Police in the northern city of Hamburg said a venue where Turkey's Foreign Minister Mevlut Cavusoglu had planned to speak on Tuesday could not be used “after serious fire safety deficiencies were identified”.
A bitter row has flared since late last week after three other local German authorities banned Turkish ministers' scheduled appearances ahead of the April plebiscite on a plan to scrap the prime minister post in Turkey.
The other German authorities had cited capacity problems in hosting the events, which they said were likely to attract large crowds.
President Erdogan at the weekend angrily labelled those bans “Nazi practices”, ignoring Berlin's claims that the federal government did not have a hand in the decisions.

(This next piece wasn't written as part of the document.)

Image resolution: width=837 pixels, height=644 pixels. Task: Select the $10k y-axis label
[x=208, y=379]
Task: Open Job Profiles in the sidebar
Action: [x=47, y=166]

Merkel's office on Monday rejected Erdogan's claims as “absurd and out of place” but also sought to draw a line under the dispute, calling for all sides to let “cool heads prevail”.
However, the latest decision looked set to reignite the conflict after Cavusoglu had on Monday also accused Berlin of working to scupper the rallies.
“The hotels, the conference halls are being put under pressure, police are being sent to the owners of these places: it's systematic pressure, a manoeuvre aimed at erecting systematic barriers,” he said.
“The state and the state-run institutions are all implicated. That's unacceptable. As for us, we will take the necessary measures, we have no fear of anyone,” said Cavusoglu, who was scheduled to meet his German counterpart Sigmar Gabriel on Wednesday.
Hamburg police said officers had Monday inspected the Plaza Event Center site in a southern harbour district of the city and, after discovering the fire safety flaws, “immediately banned the use of the property”.
“Not the event was cancelled, but the use of the Plaza Event Center,” a police spokesman told AFP.
With some 1.4 million Turks in Germany holding the right to vote in Turkey, it is not uncommon to see politicians travelling from Ankara to try to sway voters.